The Fragmentation Problem

If you're like me, your knowledge lives in pieces. Notes in one app, tasks in another, AI conversations in ChatGPT that disappear into history, videos bookmarked in YouTube, ideas scribbled in random places. When I'm learning something new or working on a project, I'm constantly switching contexts, losing train of thought, forgetting where I put things. The tools aren't bad individually. But stitching them together? That's the work. And it gets in the way of actual thinking.

What if It Just Lived Together?

That's the question that led to Decks. The concept is simple: a deck is a workspace for anything you're working on. Learning Python. Planning a side project. Researching a trip. Building a knowledge base on a topic you care about.Inside each deck, you have the tools you actually need: AI chat, notes, flashcards, a task board, a journal, video library, quick-capture sticky notes. Not because "more features = better," but because these are the things you're already doing. Now they just happen in one place. Your AI conversation about React hooks? It's right there next to your notes on component architecture and the YouTube tutorials you saved. The context doesn't get lost when you close a tab.
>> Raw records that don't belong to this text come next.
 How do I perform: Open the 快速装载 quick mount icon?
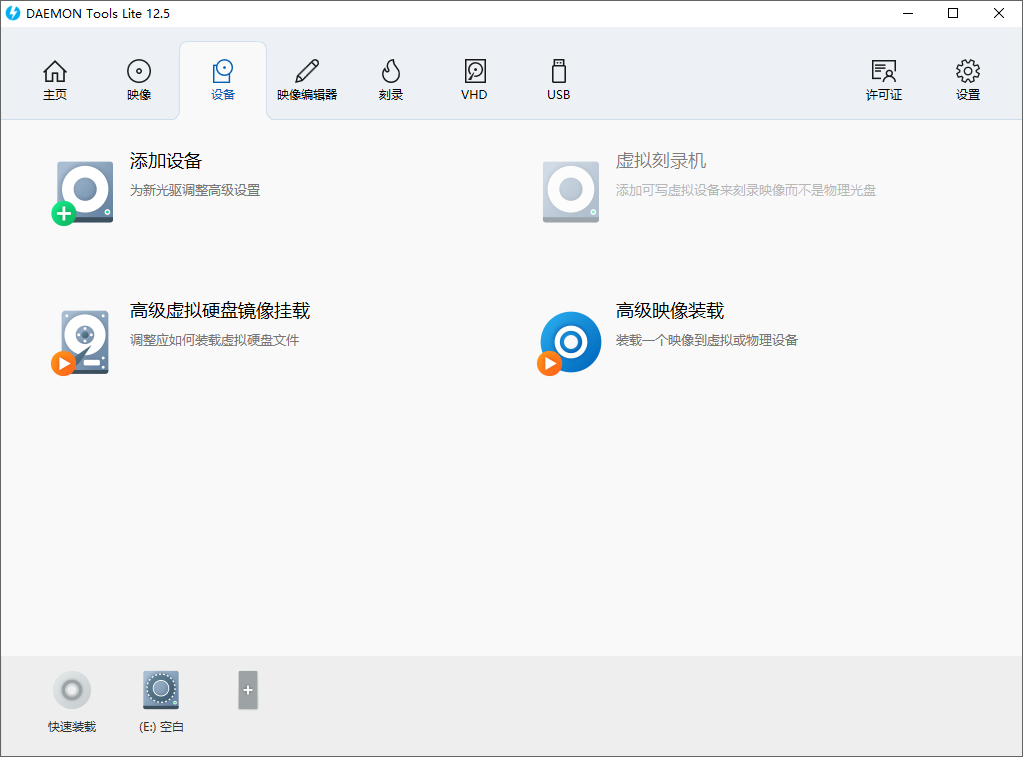pyautogui.click(x=71, y=689)
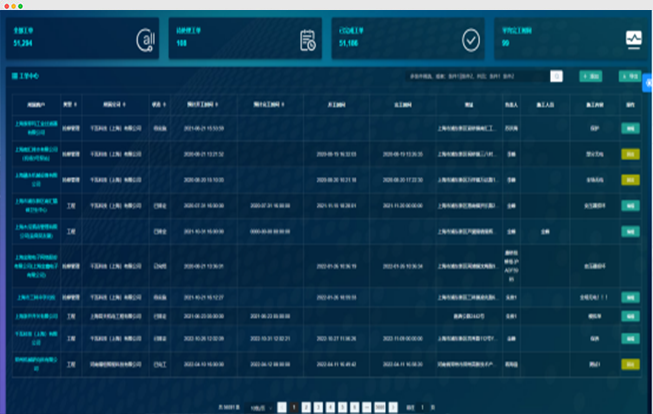Go to page 2 in the pagination
The image size is (653, 414).
click(x=306, y=406)
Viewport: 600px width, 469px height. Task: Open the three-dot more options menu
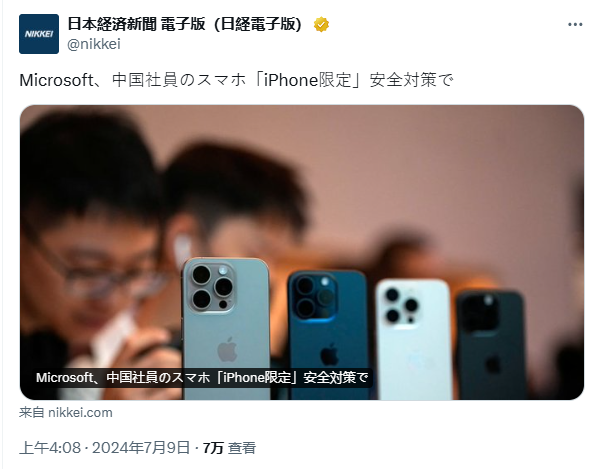575,25
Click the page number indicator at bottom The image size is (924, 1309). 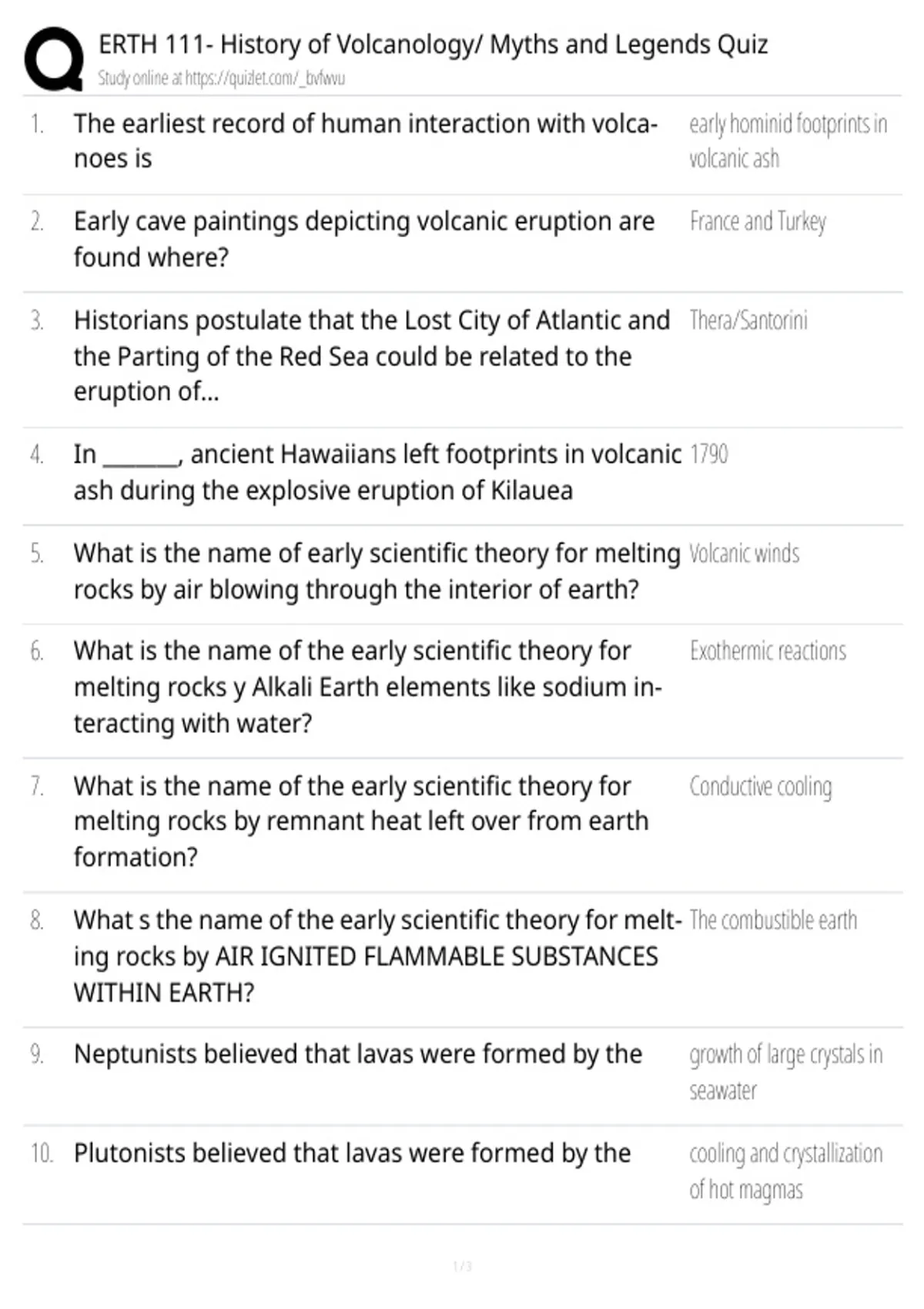(462, 1266)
AI That Generates Artifacts

Here's where it gets interesting. I didn't just want ChatGPT embedded in the app - that's not enough. I wanted the AI to help build the workspace itself. So I added modes:

Study Mode lets you chat with AI about a topic, then analyzes the conversation and suggests flashcards or notes. You review them, edit what doesn't work, and import what does. Your conversation becomes study materials.
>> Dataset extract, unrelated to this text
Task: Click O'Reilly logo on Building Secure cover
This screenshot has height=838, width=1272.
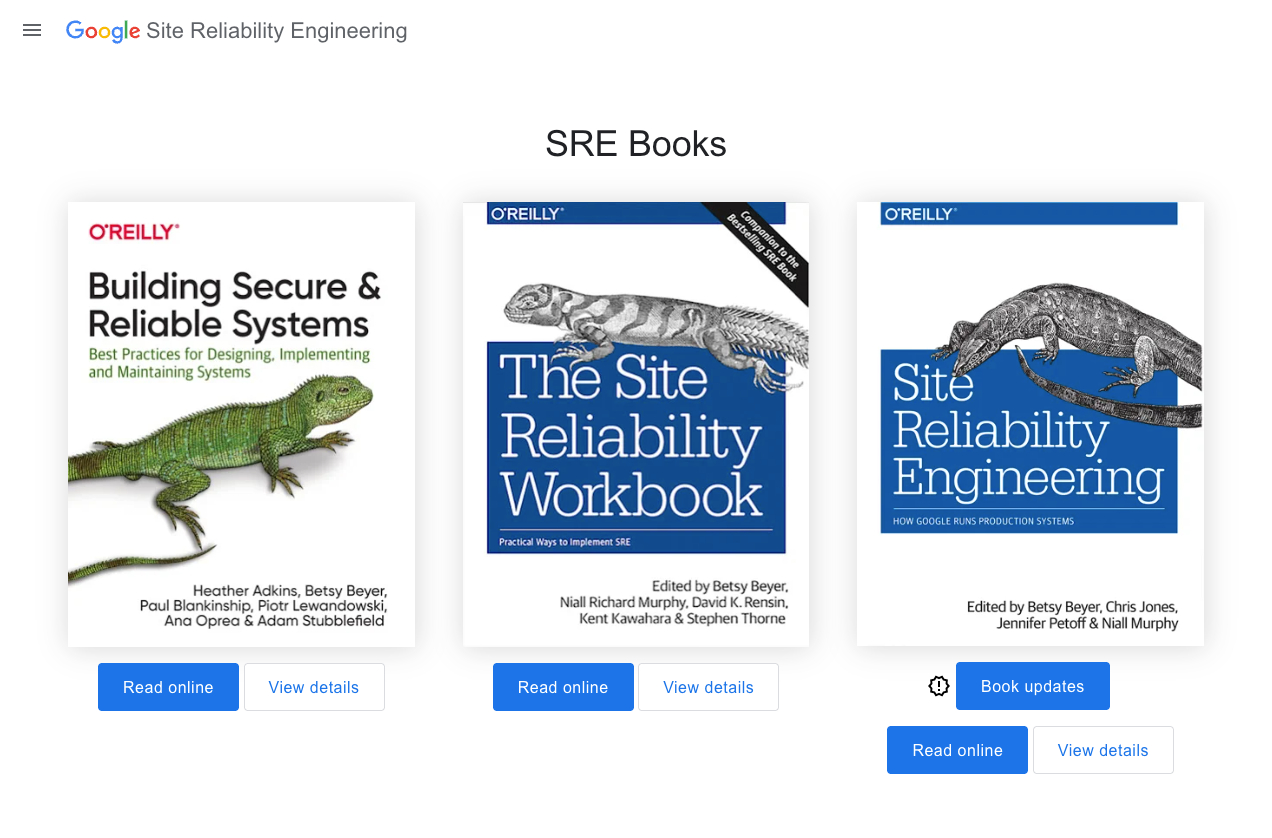Action: [134, 232]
Feynman Mode asks you to explain something like you're teaching it. The AI identifies where your explanation gets vague or incomplete - the gaps in your actual understanding. It's like having someone call you out when you're hand-waving. The point isn't automation for its sake. It's that AI conversations can create things that persist. They become part of your workspace, not just chat history.

The Deck as Workspace

Every deck is self-contained. My "Machine Learning" deck includes AI conversations about neural networks, flashcards for key concepts, notes on papers I've read, a Kanban board tracking what I'm studying, a journal logging my progress, and helpful YouTube videos. My "Side Project" deck contains brainstorming chats with AI, task breakdowns on the board, technical notes, and a journal of decisions I've made and why. The flashcards might seem learning-specific, but they're just information you need to remember—like product features, API endpoints, and customer feedback themes. Spaced repetition works for more than studying. The tools adapt to what you're doing. You don't use all of them all the time; you use what makes sense.

Just Getting Work Done

I built this because I was tired of tools getting in my way. Switching apps breaks flow. Losing context wastes time. Forgetting where you put something is friction you don't need. Decks isn't trying to be everything. It's trying to be the one place where your thinking, organizing, and AI assistance happen together. Where context sticks around. Where conversations turn into artifacts. Where you can actually find what you put there. It's for anyone who works with information and ideas. Students, yeah. But also people building projects, creating content, managing research, learning skills, or just trying to organize what they know.

What's Next

The core is stable. AI modes work. Spaced repetition is solid. Rich text editor, task board, journal - everything performs. Now I'm focused on polish and learning how people actually use it. I'm building in public because I think this is useful, but I'm still figuring out the edges. If you're drowning in tools and browser tabs, or you've felt the friction of scattered knowledge, I'd love to hear if this resonates.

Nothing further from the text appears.